LIMITATION OF LIABILITY
SELLER'S LIABILITY TO BUYER ARISING OUT OF OR RELATING TO ANY PRODUCTS SHALL NOT EXCEED THE AGGREGATE AMOUNTS PAID BY BUYER TO SELLER FOR SUCH PRODUCTS. IN NO EVENT WILL SELLER BE LIABLE FOR LOST USE, PROFITS, REVENUE, COST OF PROCUREMENT OF SUBSTITUTE GOODS, OR ANY OTHER SPECIAL, INDIRECT, RELIANCE, INCIDENTAL, OR CONSEQUENTIAL DAMAGES, HOWEVER CAUSED AND UNDER ANY THEORY OF LIABILITY. THE FOREGOING LIMITATIONS SHALL APPLY REGARDLESS OF WHETHER SELLER HAS BEEN ADVISED OF THE POSSIBILITY OF SUCH DAMAGES AND NOTWITHSTANDING THE FAILURE OF ESSENTIAL PURPOSE OF ANY LIMITED REMEDY.EXPORT CONTROL
Seller’s export of the products, and any technical information related thereto, may be subject to United States and/or other national or international (e.g. UN) laws and regulations controlling the export and re-export of technical data and products, or limiting the export of certain products to specified countries (e.g. embargo regulations). Sell shall not be obligated under these Sales Terms and Conditions to export, transfer or deliver any products or related technical information to Buyer if prohibited by applicable law or until all necessary governmental authorization have been obtained. Seller shall not be liable under these Sales Terms and Conditions for any expenses or damages resulting from failure to obtain or delays in obtaining any required government authorizations. Buyer shall comply fully with all export administration and control laws and regulations of the U.S. government and/or other national or international (e.g. UN) laws and regulations as may be applicable to the export, re-export, resale or other disposition of any products purchased from Seller.GENERAL
- All designs, data, drawings, software, or other technical information supplied by Seller to Buyer in connection with this sale shall remain Seller’s sole property.

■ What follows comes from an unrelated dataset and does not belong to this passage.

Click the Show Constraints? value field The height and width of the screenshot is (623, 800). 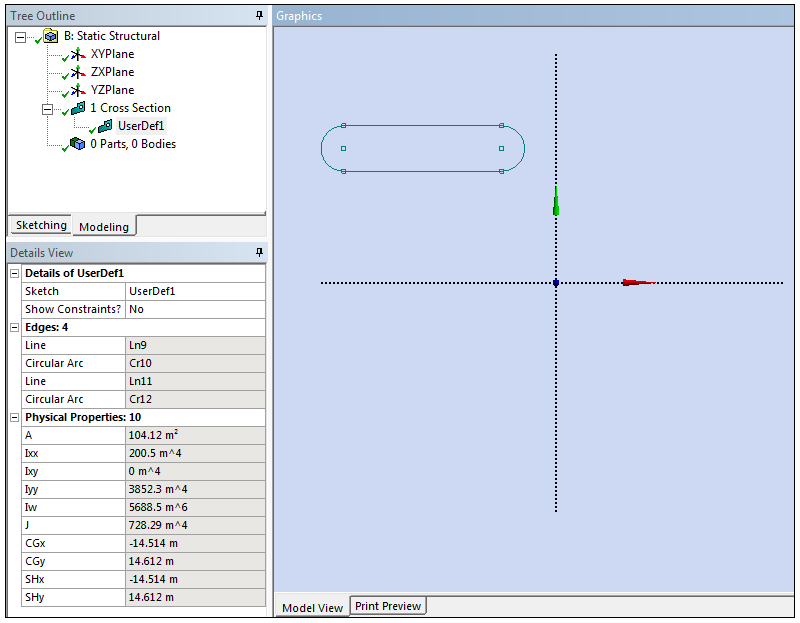(195, 309)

- Seller will be excused from any obligation to the extent performance thereof is rendered impossible by acts of God, fire, flood, riots, material shortages, strikes, governmental acts, disasters, earthquakes, inability to obtain labor or materials through its regular sources, or any other reason beyond the reasonable control of Seller.
- None of the Products or underlying information or technology may be exported or re-exported, directly or indirectly, contrary to US law or US Government export controls.

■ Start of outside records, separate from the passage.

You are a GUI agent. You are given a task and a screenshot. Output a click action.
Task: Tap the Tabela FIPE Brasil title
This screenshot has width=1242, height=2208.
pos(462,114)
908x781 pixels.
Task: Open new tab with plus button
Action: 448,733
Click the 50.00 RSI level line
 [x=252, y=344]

- THESE TERMS AND CONDITIONS ARE GOVERNED BY THE LAWS OF THE STATE OF CALIFORNIA WITHOUT REFERENCE TO CONFLICT OF LAW PRINCIPLES. The federal and state courts within the State of California will have exclusive jurisdiction to adjudicate any dispute arising out of these Terms and Conditions of Sale.
- No modification, amendment, rescission, waiver or other change in this Agreement shall be binding on Seller unless agreed to in writing by Seller. The invalidity or unenforceability, in whole or in part, of any provision herein shall not affect the validity or enforceability of any other provision herein. Failure or delay on the part of either party to exercise any right, power, privilege or remedy herein shall not constitute a waiver thereof.